During an average of 10.3 years of follow-up, 442 (21%) participants developed clinical AD dementia and 661 (31%) developed MCI. AAs were more likely to develop clinical AD dementia (24% vs 17%; p < .001) and MCI (46% vs 32%; p < .001) than EAs.

Baseline Characteristics

Baseline characteristics of AAs and EAs by their future cognitive status—no cognitive impairment, developing clinical AD dementia, and developing MCI—are shown in Table 1. In both racial groups, those developing clinical AD dementia and MCI were older, had less education, and had lower baseline cognitive function test scores than participants with no cognitive impairment. The baseline cognitive function test scores of AAs developing clinical AD dementia and MCI were significantly lower than EAs who developed AD dementia and MCI. However, the difference in cognitive function test scores between AAs developing AD dementia and no cognitive impairment were similar to the difference in EAs. Similarly, the difference in cognitive function test scores between those developing MCI compared to those with no cognitive impairment for AAs and EAs was not significant (p = .18).

Table 1.

Baseline Characteristics of 2,125 African Americans and European Americans With No cognitive Impairment, and Developing AD Dementia and MCI

African Americans European Americans
No Cognitive Impairment Developing AD Dementia Developing MCI No Cognitive Impairment Developing AD Dementia Developing MCI
N = 474 N = 275 N = 409 N = 548 N = 167 N = 252
Age, y 69.9 (4.2) 74.2 (5.2) 72.2 (5.2) 72.9 (5.5) 77.9 (6.5) 76.7 (6.2)
Education, y 12.3 (3.0) 11.3 (3.2) 11.8 (3.2) 14.5 (3.0) 13.7 (3.4) 14.1 (3.2)
Cognitive function 0.572 (0.426) 0.039 (0.596) 0.290 (0.511) 0.808 (0.366) 0.332 (0.486) 0.584 (0.389)
Females (%) 294 (62%) 168 (61%) 269 (66%) 337 (62%) 106 (63%) 151 (60%)
Income (%)
 $0–$14,999 136 (29%) 134 (49%) 187 (46%) 78 (14%) 25 (16%) 53 (21%)
 $15,000–$29,999 206 (44%) 102 (37%) 152 (37%) 147 (27%) 65 (41%) 91 (37%)
 >$30,000 131 (28%) 38 (14%) 68 (17%) 320 (59%) 70 (44%) 104 (42%)

Note: Mean (SD) is presented for continuous measures and frequency (percentage) for categorical measures. AD = Alzheimer’s disease; MCI = mild cognitive impairment.

Characteristics at Clinical Evaluation of AD Dementia and MCI

Participants developing AD dementia were, on an average, about 4 years older than those with no cognitive impairment (Table 2). Participants were about 2 years older for those developing MCI compared to those with no cognitive impairment. AAs developing clinical AD dementia were about 3 years younger, and those developing MCI were about 4 years younger than EAs. AAs had slightly longer follow-up time to clinical diagnosis of AD dementia (0.3 years) and MCI (1.1 years) than EAs. The difference in cognitive function test scores among those with no cognitive impairment and those who developed MCI were significantly different between AAs and EAs.

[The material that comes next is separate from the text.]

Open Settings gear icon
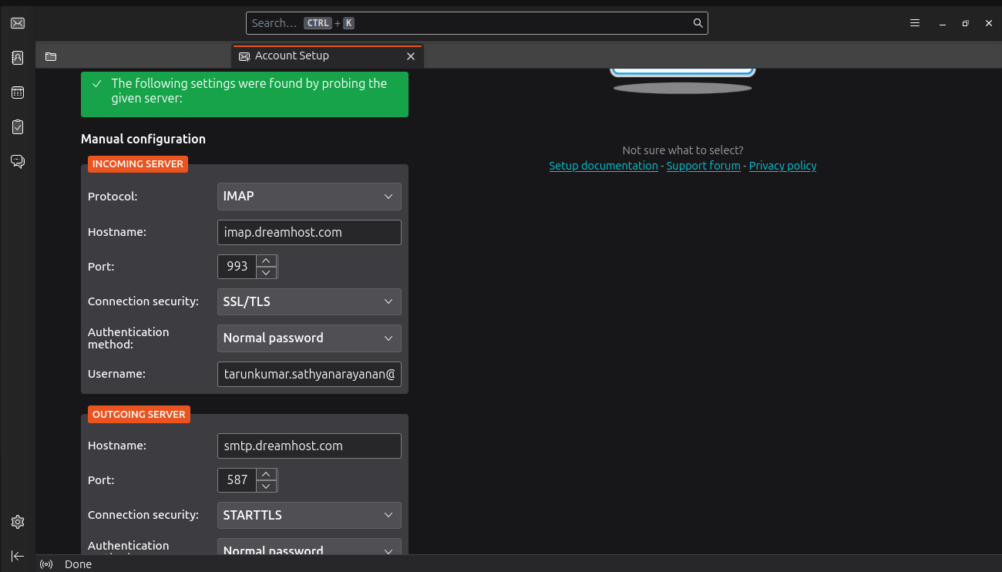Viewport: 1002px width, 572px height. point(18,522)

However, cognitive function test scores for those developing clinical AD dementia were not different between AAs and EAs (p = .50).

Table 2.

Characteristics of 2,125 African Americans and European Americans With No cognitive Impairment, and Developing AD Dementia and MCI at the Time of Clinical Evaluation for Diagnosis of AD Dementia and MCI

African Americans European Americans
No Cognitive Impairment Developing AD Dementia Developing MCI No Cognitive Impairment Developing AD Dementia Developing MCI
Age at diagnosis, y 78.3 (5.7) 82.6 (5.7) 80.4 (5.9) 81.8 (6.1) 85.2 (6.1) 84.0 (6.3)
Time to diagnosis, y 8.8 (4.0)a 8.4 (3.9) 8.4 (4.0) 8.2 (3.9)a 7.3 (3.6) 7.3 (3.8)
Cognitive function 0.356 (0.411) −0.597 (0.718) 0.007 (0.510) 0.593 (0.390) −0.549 (0.739) 0.247 (0.520)

Note: Mean (SD) is presented for age at diagnosis, time to diagnosis, and cognitive function. AD = Alzheimer’s disease; MCI = mild cognitive impairment.

aTime to diagnosis of participants with no cognitive impairment is their average follow-up time.

Graphical Analysis

As shown in Figure 1a, AAs developing AD dementia had significantly lower cognitive function scores almost 16 years prior to AD assessment with a rapid decline in cognitive function several years prior to developing AD dementia compared to participants with no cognitive impairment. EAs developing AD dementia had cognitive function test scores similar to AAs with no cognitive impairment but showed rapid cognitive decline reaching levels of cognitive function similar to AAs about the time of clinical diagnosis of AD dementia. A similar pattern in Figure 1b, but less rapid cognitive decline was observed in EAs and AAs developing MCI than participants with no cognitive impairment. EAs developing MCI seemed to exhibit levels of cognition higher than AAs developing MCI.

Figure 1.

Figure 1.

Time-specific mean and 95% CIs for change in cognitive function among AA and EA with no cognitive impairment, and developing AD dementia (a) and MCI (b). AA = African Americans; AD = Alzheimer’s disease; EA = European Americans; MCI = mild cognitive impairment.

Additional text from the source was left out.